=== Description of the task ===
All records shown below should be given again, character for character.

=== Supplied records ===

Start of Block

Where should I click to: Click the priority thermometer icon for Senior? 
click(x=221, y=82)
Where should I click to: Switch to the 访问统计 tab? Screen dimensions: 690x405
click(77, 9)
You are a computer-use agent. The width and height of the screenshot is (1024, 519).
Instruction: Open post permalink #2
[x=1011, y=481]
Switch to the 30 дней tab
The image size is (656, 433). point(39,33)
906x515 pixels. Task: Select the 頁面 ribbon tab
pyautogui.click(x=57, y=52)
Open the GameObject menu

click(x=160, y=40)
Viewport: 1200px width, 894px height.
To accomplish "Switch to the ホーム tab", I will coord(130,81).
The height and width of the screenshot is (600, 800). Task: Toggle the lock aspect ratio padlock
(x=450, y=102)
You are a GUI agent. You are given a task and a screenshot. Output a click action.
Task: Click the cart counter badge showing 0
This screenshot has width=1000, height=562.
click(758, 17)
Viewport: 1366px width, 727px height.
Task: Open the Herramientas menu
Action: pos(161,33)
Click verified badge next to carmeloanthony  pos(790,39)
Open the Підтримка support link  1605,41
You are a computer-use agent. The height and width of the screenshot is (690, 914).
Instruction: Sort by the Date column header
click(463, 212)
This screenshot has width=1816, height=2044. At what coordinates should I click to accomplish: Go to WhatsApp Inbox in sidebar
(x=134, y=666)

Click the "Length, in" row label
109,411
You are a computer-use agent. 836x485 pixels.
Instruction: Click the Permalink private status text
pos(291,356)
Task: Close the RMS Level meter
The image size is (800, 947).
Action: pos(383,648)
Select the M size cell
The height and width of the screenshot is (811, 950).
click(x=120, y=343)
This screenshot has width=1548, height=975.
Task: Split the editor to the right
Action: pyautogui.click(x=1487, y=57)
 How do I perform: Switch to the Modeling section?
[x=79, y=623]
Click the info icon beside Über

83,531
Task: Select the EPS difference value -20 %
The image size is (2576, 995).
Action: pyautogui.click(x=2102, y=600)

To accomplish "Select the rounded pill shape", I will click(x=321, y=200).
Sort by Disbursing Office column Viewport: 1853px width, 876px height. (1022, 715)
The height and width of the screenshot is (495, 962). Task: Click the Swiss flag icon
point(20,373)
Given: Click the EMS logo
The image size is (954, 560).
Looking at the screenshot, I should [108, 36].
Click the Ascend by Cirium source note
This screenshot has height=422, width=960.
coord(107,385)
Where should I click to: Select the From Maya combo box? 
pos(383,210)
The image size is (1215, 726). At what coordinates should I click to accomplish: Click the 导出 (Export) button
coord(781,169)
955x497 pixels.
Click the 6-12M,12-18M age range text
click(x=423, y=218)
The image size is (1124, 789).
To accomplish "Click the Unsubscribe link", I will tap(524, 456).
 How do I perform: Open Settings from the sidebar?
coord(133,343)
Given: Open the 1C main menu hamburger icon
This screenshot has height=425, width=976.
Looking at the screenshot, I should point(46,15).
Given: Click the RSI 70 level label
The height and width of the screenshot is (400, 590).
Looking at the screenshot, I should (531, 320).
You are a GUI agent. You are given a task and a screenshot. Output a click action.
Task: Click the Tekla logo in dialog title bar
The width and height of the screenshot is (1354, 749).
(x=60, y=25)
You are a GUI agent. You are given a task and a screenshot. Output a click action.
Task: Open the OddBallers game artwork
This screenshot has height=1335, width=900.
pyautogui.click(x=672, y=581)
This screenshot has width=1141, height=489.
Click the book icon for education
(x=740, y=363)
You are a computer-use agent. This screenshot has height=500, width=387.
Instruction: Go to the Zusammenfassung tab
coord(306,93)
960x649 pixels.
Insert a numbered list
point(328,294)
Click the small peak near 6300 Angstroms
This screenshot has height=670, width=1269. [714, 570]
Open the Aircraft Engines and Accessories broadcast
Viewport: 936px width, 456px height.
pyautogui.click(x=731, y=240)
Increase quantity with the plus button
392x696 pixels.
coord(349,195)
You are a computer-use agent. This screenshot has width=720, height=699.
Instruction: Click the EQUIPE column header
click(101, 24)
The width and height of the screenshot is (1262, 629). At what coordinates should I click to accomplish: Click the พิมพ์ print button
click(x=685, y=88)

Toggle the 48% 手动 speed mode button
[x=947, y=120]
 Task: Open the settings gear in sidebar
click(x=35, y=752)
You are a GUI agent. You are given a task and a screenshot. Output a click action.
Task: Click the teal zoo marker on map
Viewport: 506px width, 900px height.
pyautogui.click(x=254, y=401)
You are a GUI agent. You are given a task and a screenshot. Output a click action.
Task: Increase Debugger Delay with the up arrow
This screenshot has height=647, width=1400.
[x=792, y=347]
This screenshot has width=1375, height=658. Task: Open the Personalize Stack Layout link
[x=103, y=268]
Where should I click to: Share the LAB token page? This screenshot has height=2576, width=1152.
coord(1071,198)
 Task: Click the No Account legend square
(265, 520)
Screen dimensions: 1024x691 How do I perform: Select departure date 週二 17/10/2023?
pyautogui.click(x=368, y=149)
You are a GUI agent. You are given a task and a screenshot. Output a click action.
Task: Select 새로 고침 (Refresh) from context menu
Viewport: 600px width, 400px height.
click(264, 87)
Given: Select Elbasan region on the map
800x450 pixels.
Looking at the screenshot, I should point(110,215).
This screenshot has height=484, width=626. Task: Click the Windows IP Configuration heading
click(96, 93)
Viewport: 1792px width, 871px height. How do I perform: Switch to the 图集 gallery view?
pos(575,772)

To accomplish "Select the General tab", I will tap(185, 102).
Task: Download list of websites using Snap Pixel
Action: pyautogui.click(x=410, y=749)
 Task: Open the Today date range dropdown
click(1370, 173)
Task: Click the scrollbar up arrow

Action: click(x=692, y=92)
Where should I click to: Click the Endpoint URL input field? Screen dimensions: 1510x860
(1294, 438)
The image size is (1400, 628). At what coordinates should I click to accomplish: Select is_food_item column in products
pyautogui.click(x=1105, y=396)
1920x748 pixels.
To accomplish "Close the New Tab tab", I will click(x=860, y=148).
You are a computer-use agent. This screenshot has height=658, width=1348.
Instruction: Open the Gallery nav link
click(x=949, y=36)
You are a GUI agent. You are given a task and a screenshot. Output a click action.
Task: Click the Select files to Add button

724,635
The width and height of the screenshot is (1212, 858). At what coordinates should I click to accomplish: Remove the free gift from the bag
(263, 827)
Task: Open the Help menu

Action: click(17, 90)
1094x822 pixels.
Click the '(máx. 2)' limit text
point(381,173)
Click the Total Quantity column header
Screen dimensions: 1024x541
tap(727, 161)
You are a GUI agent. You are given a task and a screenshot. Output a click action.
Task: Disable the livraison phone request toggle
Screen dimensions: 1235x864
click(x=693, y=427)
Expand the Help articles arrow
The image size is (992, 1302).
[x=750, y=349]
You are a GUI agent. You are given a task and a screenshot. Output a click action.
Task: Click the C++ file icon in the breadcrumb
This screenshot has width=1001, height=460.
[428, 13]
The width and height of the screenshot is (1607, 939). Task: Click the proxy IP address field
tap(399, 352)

End of Block

=== Answer to the problem ===
Where should I click to: Click the priority thermometer icon for Senior? 
click(x=221, y=82)
Where should I click to: Switch to the 访问统计 tab? Screen dimensions: 690x405
click(77, 9)
You are a computer-use agent. The width and height of the screenshot is (1024, 519).
Instruction: Open post permalink #2
[x=1011, y=481]
Switch to the 30 дней tab
The image size is (656, 433). point(39,33)
906x515 pixels. Task: Select the 頁面 ribbon tab
pyautogui.click(x=57, y=52)
Open the GameObject menu

click(x=160, y=40)
Viewport: 1200px width, 894px height.
To accomplish "Switch to the ホーム tab", I will coord(130,81).
The height and width of the screenshot is (600, 800). Task: Toggle the lock aspect ratio padlock
(x=450, y=102)
You are a GUI agent. You are given a task and a screenshot. Output a click action.
Task: Click the cart counter badge showing 0
This screenshot has width=1000, height=562.
click(758, 17)
Viewport: 1366px width, 727px height.
Task: Open the Herramientas menu
Action: pos(161,33)
Click verified badge next to carmeloanthony  pos(790,39)
Open the Підтримка support link  1605,41
You are a computer-use agent. The height and width of the screenshot is (690, 914).
Instruction: Sort by the Date column header
click(463, 212)
This screenshot has width=1816, height=2044. At what coordinates should I click to accomplish: Go to WhatsApp Inbox in sidebar
(x=134, y=666)

Click the "Length, in" row label
109,411
You are a computer-use agent. 836x485 pixels.
Instruction: Click the Permalink private status text
pos(291,356)
Task: Close the RMS Level meter
The image size is (800, 947).
Action: pos(383,648)
Select the M size cell
The height and width of the screenshot is (811, 950).
click(x=120, y=343)
This screenshot has width=1548, height=975.
Task: Split the editor to the right
Action: pyautogui.click(x=1487, y=57)
 How do I perform: Switch to the Modeling section?
[x=79, y=623]
Click the info icon beside Über

83,531
Task: Select the EPS difference value -20 %
The image size is (2576, 995).
Action: pyautogui.click(x=2102, y=600)

To accomplish "Select the rounded pill shape", I will click(x=321, y=200).
Sort by Disbursing Office column Viewport: 1853px width, 876px height. (1022, 715)
The height and width of the screenshot is (495, 962). Task: Click the Swiss flag icon
point(20,373)
Given: Click the EMS logo
The image size is (954, 560).
Looking at the screenshot, I should [108, 36].
Click the Ascend by Cirium source note
This screenshot has height=422, width=960.
coord(107,385)
Where should I click to: Select the From Maya combo box? 
pos(383,210)
The image size is (1215, 726). At what coordinates should I click to accomplish: Click the 导出 (Export) button
coord(781,169)
955x497 pixels.
Click the 6-12M,12-18M age range text
click(x=423, y=218)
The image size is (1124, 789).
To accomplish "Click the Unsubscribe link", I will tap(524, 456).
 How do I perform: Open Settings from the sidebar?
coord(133,343)
Given: Open the 1C main menu hamburger icon
This screenshot has height=425, width=976.
Looking at the screenshot, I should point(46,15).
Given: Click the RSI 70 level label
The height and width of the screenshot is (400, 590).
Looking at the screenshot, I should (531, 320).
You are a GUI agent. You are given a task and a screenshot. Output a click action.
Task: Click the Tekla logo in dialog title bar
The width and height of the screenshot is (1354, 749).
(x=60, y=25)
You are a GUI agent. You are given a task and a screenshot. Output a click action.
Task: Open the OddBallers game artwork
This screenshot has height=1335, width=900.
pyautogui.click(x=672, y=581)
This screenshot has width=1141, height=489.
Click the book icon for education
(x=740, y=363)
You are a computer-use agent. This screenshot has height=500, width=387.
Instruction: Go to the Zusammenfassung tab
coord(306,93)
960x649 pixels.
Insert a numbered list
point(328,294)
Click the small peak near 6300 Angstroms
This screenshot has height=670, width=1269. [714, 570]
Open the Aircraft Engines and Accessories broadcast
Viewport: 936px width, 456px height.
pyautogui.click(x=731, y=240)
Increase quantity with the plus button
392x696 pixels.
coord(349,195)
You are a computer-use agent. This screenshot has width=720, height=699.
Instruction: Click the EQUIPE column header
click(101, 24)
The width and height of the screenshot is (1262, 629). At what coordinates should I click to accomplish: Click the พิมพ์ print button
click(x=685, y=88)

Toggle the 48% 手动 speed mode button
[x=947, y=120]
 Task: Open the settings gear in sidebar
click(x=35, y=752)
You are a GUI agent. You are given a task and a screenshot. Output a click action.
Task: Click the teal zoo marker on map
Viewport: 506px width, 900px height.
pyautogui.click(x=254, y=401)
You are a GUI agent. You are given a task and a screenshot. Output a click action.
Task: Increase Debugger Delay with the up arrow
This screenshot has height=647, width=1400.
[x=792, y=347]
This screenshot has width=1375, height=658. Task: Open the Personalize Stack Layout link
[x=103, y=268]
Where should I click to: Share the LAB token page? This screenshot has height=2576, width=1152.
coord(1071,198)
 Task: Click the No Account legend square
(265, 520)
Screen dimensions: 1024x691 How do I perform: Select departure date 週二 17/10/2023?
pyautogui.click(x=368, y=149)
You are a GUI agent. You are given a task and a screenshot. Output a click action.
Task: Select 새로 고침 (Refresh) from context menu
Viewport: 600px width, 400px height.
click(264, 87)
Given: Select Elbasan region on the map
800x450 pixels.
Looking at the screenshot, I should point(110,215).
This screenshot has height=484, width=626. Task: Click the Windows IP Configuration heading
click(96, 93)
Viewport: 1792px width, 871px height. How do I perform: Switch to the 图集 gallery view?
pos(575,772)

To accomplish "Select the General tab", I will tap(185, 102).
Task: Download list of websites using Snap Pixel
Action: pyautogui.click(x=410, y=749)
 Task: Open the Today date range dropdown
click(1370, 173)
Task: Click the scrollbar up arrow

Action: click(x=692, y=92)
Where should I click to: Click the Endpoint URL input field? Screen dimensions: 1510x860
(1294, 438)
The image size is (1400, 628). At what coordinates should I click to accomplish: Select is_food_item column in products
pyautogui.click(x=1105, y=396)
1920x748 pixels.
To accomplish "Close the New Tab tab", I will click(x=860, y=148).
You are a computer-use agent. This screenshot has height=658, width=1348.
Instruction: Open the Gallery nav link
click(x=949, y=36)
You are a GUI agent. You are given a task and a screenshot. Output a click action.
Task: Click the Select files to Add button

724,635
The width and height of the screenshot is (1212, 858). At what coordinates should I click to accomplish: Remove the free gift from the bag
(263, 827)
Task: Open the Help menu

Action: click(17, 90)
1094x822 pixels.
Click the '(máx. 2)' limit text
point(381,173)
Click the Total Quantity column header
Screen dimensions: 1024x541
tap(727, 161)
You are a GUI agent. You are given a task and a screenshot. Output a click action.
Task: Disable the livraison phone request toggle
Screen dimensions: 1235x864
click(x=693, y=427)
Expand the Help articles arrow
The image size is (992, 1302).
[x=750, y=349]
You are a GUI agent. You are given a task and a screenshot. Output a click action.
Task: Click the C++ file icon in the breadcrumb
This screenshot has width=1001, height=460.
[428, 13]
The width and height of the screenshot is (1607, 939). Task: Click the proxy IP address field
tap(399, 352)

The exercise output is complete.